Mele y Eduardo nacieron en 1930, él es rosarino de nacimiento y ella por adopción, ya que llegó con su familia desde Reconquista cuando tenía 10 años. Son marido y mujer pero también son alumnos y maestros, y se profesan admiración mutua. Eduardo transitó el camino de la arquitectura y la pintura, pasando por distintas corrientes artísticas e introduciendo audaces aportes al arte local, atreviéndose a ser pionero en Rosario en la investigación del arte concreto, una vanguardia artística abstracta en la que predomina la forma sobre el color. Mele se ha destacado en el dibujo y el grabado, técnica que aprendió y perfeccionó junto al maestro Juan Grela, destacado artista autodidacta argentino que comparte con ella el hecho de haber llegado a la ciudad en la infancia para formarse, trabajar y construir en este lugar participando en la formación de su identidad. A través de las herramientas que adquirió con Grela, a quien describe como un “maestro humilde pero certero” y quien la “iluminó” enseñándole todas las técnicas, Mele ha sabido construir un lenguaje propio, un estilo inconfundible que mezcla el legado de antiguas culturas con relatos locales, creando imágenes de gran simplicidad pero nutridas de una frescura y una imaginación creativa incomparables.

Mele rememora sus épocas de maestra de arte en el Normal 2, emblemática escuela de la ciudad, y comenta también la experiencia actual con su nieto de seis años, con quien disfruta sentarse a dibujar. A partir de esas vivencias, se maravilla con el poder imaginativo de los niños, con la libertad que poseen a la hora de crear y que, tanto ella como Serón, supieron mantener a lo largo de toda su carrera, hasta la actualidad. “Todo es pequeño pero tiene una base. Yo me acuerdo cuando empecé a enseñar en la primaria. Me paraba en el medio del salón y hablaba con los chicos de todas las cosas que formaban la Tierra, que era nuestra casa. No puedo describirles los dibujos que hacían mis alumnos, la época más feliz de mi vida fue la de esos pequeños creadores, que dibujaban con libertad y dignidad”, recuerda.
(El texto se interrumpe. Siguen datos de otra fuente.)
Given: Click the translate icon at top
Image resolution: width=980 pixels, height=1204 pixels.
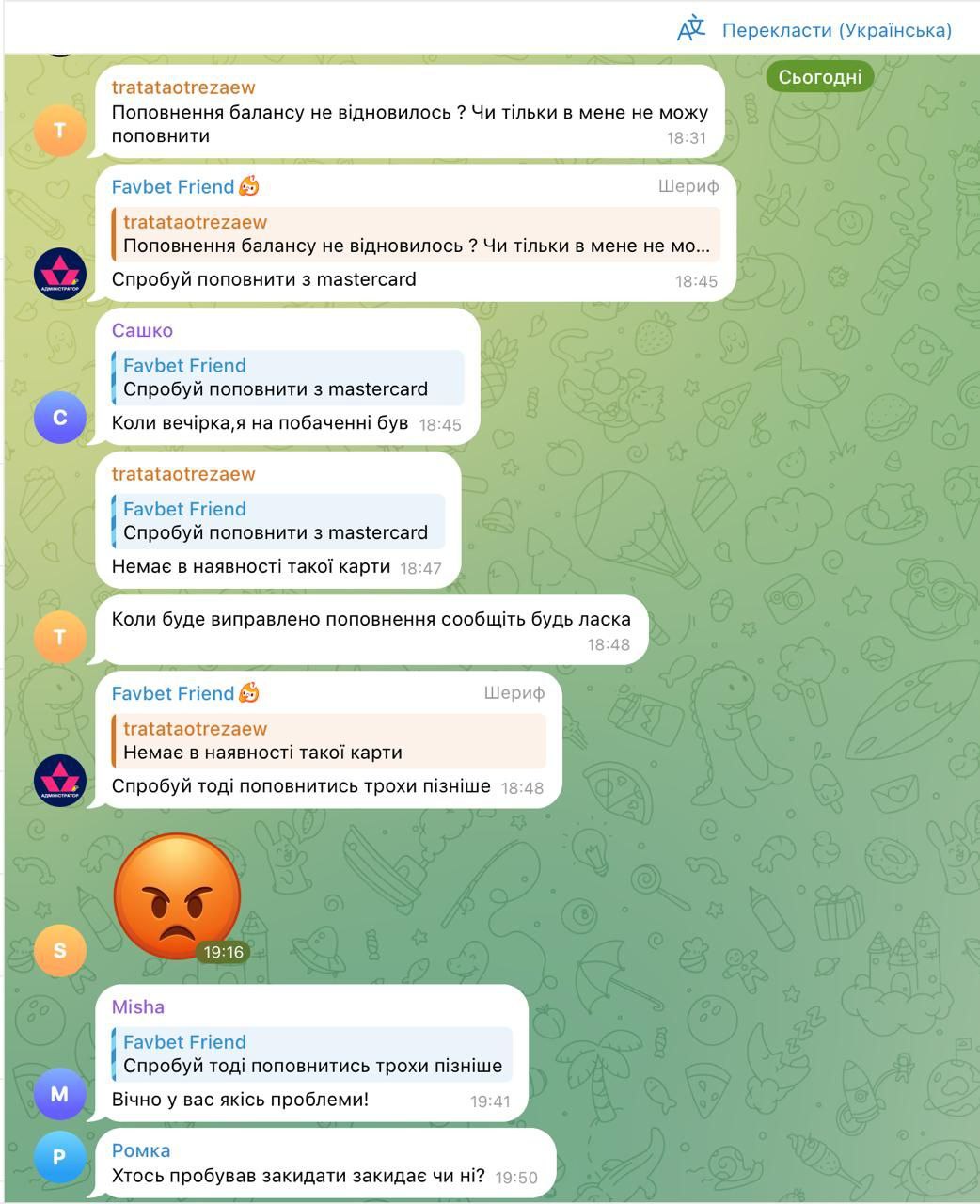Looking at the screenshot, I should point(691,28).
Además, la artista ahonda en la simplicidad de la construcción de los niños indicando que “no necesitan buscar modelos”, que usan las líneas descubriendo los movimientos que pueden darles y dibujando lo que les va surgiendo en el trayecto. De esta manera, y casi sin darse cuenta, hace referencia también a su propia tarea: “Vas haciendo la recta, la pequeña curva, la curva más larga del mundo y todo se va trasponiendo, todo sale. Me encantaba dibujar así, no pensaba en hacer el gran dibujo, sino lo pequeño, lo que me correspondía a mí, a mis manos, a mis ojos y mi voluntad. Si la gente supiera que es mucho más sencilla la cosa. No hay otro misterio, y es una maravilla dibujar así. Es todo tan simple”.
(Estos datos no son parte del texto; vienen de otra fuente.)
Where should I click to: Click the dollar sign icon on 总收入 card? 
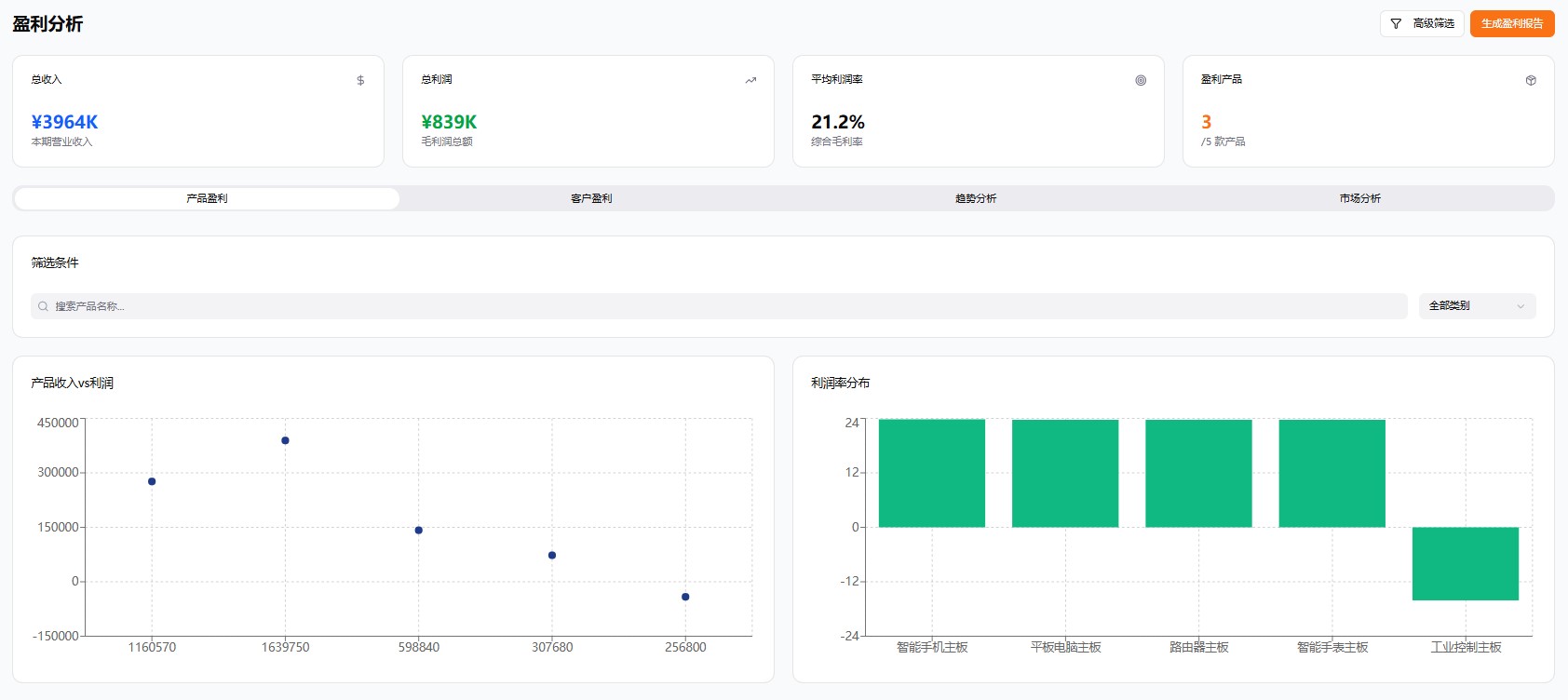(360, 81)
La forma es la apariencia externa de las cosas, es un conjunto de líneas y superficies. Eduardo Serón ha dedicado su vida entera a trabajar “la forma” desde su arte y entre su obra se destaca la serie “Señoras formas”, que realizó durante una etapa de exploración, en la cual dejó de lado la geometría que poblaba sus trabajos y abrió paso a una estructura más orgánica, en la que las formas pasaban a ser protagonistas de casi toda la extensión del lienzo. Según las propias palabras del autor, “cuando una forma tiene identidad por sí misma, es una señora forma”. Mediante la utilización de este concepto, el artista brinda una identidad al arte más allá de la imitación de una forma “real” tridimensional. Serón explica que el momento en que surge esta serie, fue una época en la que estaba en auge la negación de la forma. Por eso, la manera de responder a ese auge fue potenciar las formas, darles fuerza, dejarlas que hablen por sí mismas.

Se puede planificar la construcción de una casa, de un edificio, un parque o una ciudad misma. Se construye y se crea, se agregan partes a un rompecabezas y se modifica lo que ya estaba. Esto es así en la arquitectura, en el arte, en la vida. La libertad para crear no es algo fácil de conservar, y Mele Bruniard y Eduardo Serón han podido hacerlo.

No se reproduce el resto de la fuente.